• [Requirement 1]: In the passage about the name Amanda, what does the name Amanda mean?
• [Requirement 2]: Carry on the passage about the name Amanda past its final sentence.

• [Selection]:
— Start —
I’ve always thought names are significant. I’ve noticed over and over again in my life how people with the same name have similar characteristics. At one point in my life I even thought I’d write a book on the topic, but not today. Today I need to talk specifically about my name and it’s meaning to me.

My name, Amanda, means “worthy to be loved” (or some similar variation thereof). I’ve always looked at this as significant because I struggle with feelings of worthiness/self worth. I’ve thought of my name as some sort of statement about one of my “core issues” in this life. Even though I like my name, this feeling about it’s meaning has sometimes given it a vaguely negative connotation.

Last night I had an epiphany regarding my name. The meaning behind my being named Amanda totally shifted. I was reading a book in which a woman said her name was given to her in a dream, and the meaning of her name was She Who Belongs to God. This woman was an adult at the time, and changed her name to be the one given in the dream. I was feeling a tad jealous as I read this that she was gifted with a name that held such significance and was such a confirmation of her connection to The Divine/her Higher Power.

And then it hit me. I was utterly stunned. My name is a gift to me. It is an affirmation to me that I am worthy of love, worthy just to be. It is not a reminder of some eternal struggle I am supposed to overcome in this lifetime. It is exactly the opposite. It is my Higher Power’s assurance to me that I am Of Her, always have been, always will be and that I am worthy. She gave me this gift before my birth in this life. Sadly I only realized it last night, but happily, I realized it last night!
— End —
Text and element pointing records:
— Start —
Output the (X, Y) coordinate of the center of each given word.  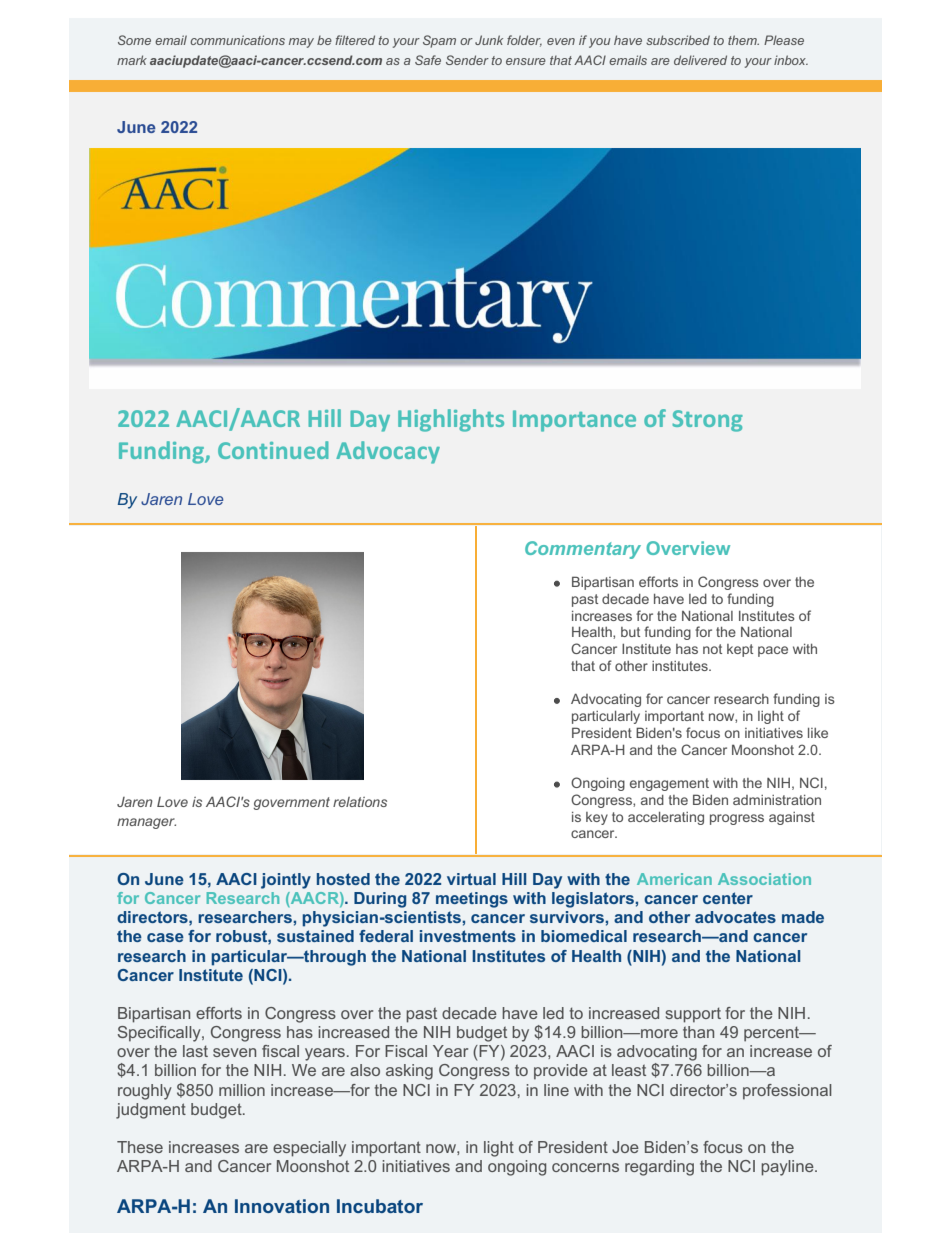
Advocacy (388, 452)
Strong (707, 421)
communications (237, 40)
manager (146, 823)
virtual (471, 879)
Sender (467, 60)
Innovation (282, 1206)
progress (737, 819)
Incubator (380, 1206)
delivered (700, 60)
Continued (273, 450)
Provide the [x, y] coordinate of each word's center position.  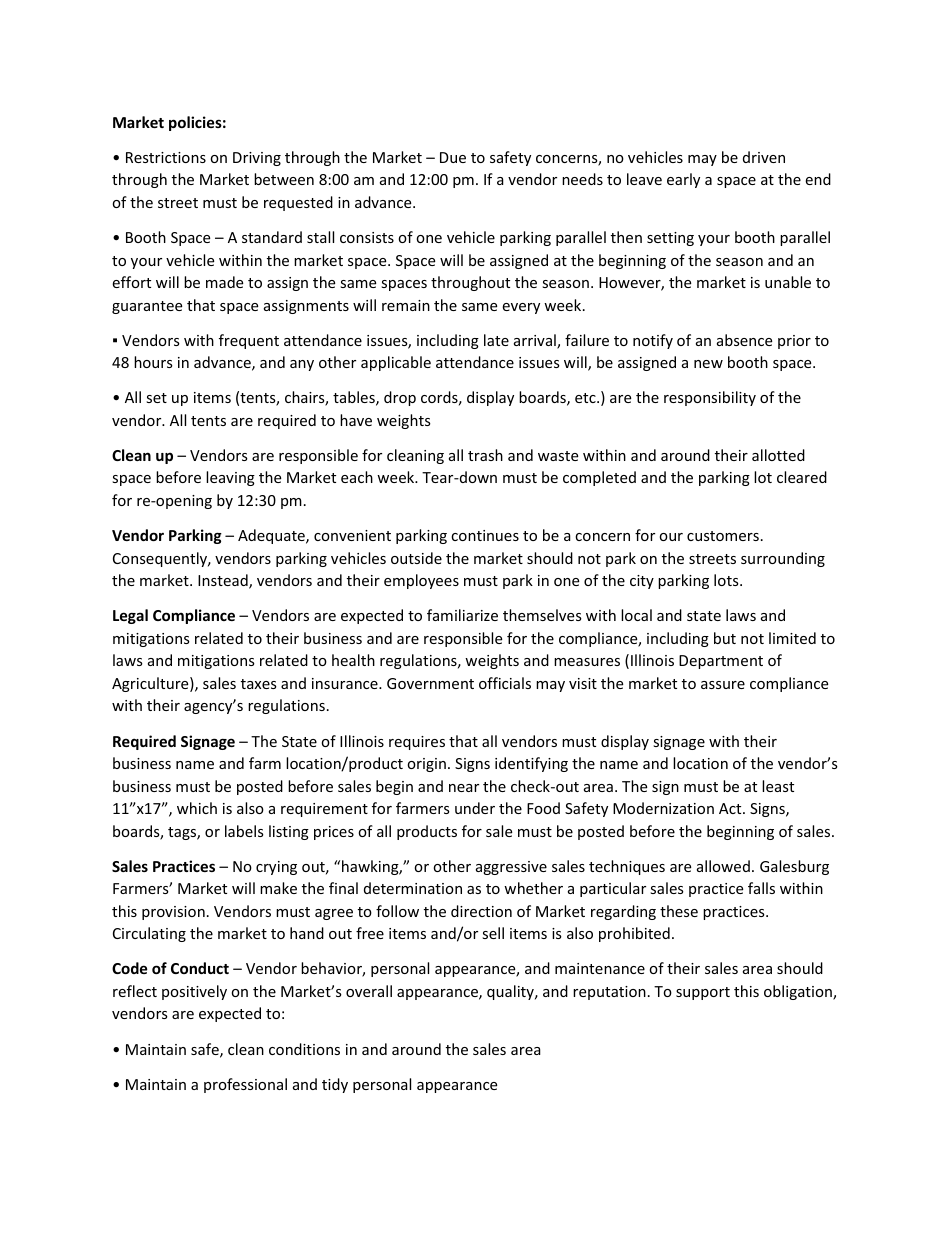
— End —
• [Reply 1]: Worthy to be loved.

• [Reply 2]:
I have recently been struggling more than usual with this worthiness issue. I’ve been asking myself how do I know I am worthy without turning outside for proof. I’ve come to see that I have been seeking that proof almost exclusively from external sources. Not being pleased with this realization, I began to really question how I know I am worthy if I do not seek these external reassurances. I did not have an answer for myself. I had only the question and a feeling of unknowing. Contrary to my status quo, I did not obsess or feel desperate to find the answer. I let it sit in the unknowing. I did not consciously meditate on the question or ask for guidance or a sign. I have to admit however, that this deviation from my status quo of frantically working on an issue like some deranged dog with an old shoe was primarily the result of being overworked and overtired!

I love that the book I picked up quite by accident last night rocketed me to from unknowing into knowing, just like that. And it is a Knowing. I have an odd (and for me unfamiliar) sense of peace and rightness in this knowing. This does not at all mean that like magic all my issues around feeling worthy will disappear. What it does mean is that I have something to keep circling back to, to be a reminder to myself of my connection to All That Is.

So, what’s in a name? It is the music that my body responds to even when I don’t consciously remember the steps of the dance. Amanda, it says, you’re worthy to be loved.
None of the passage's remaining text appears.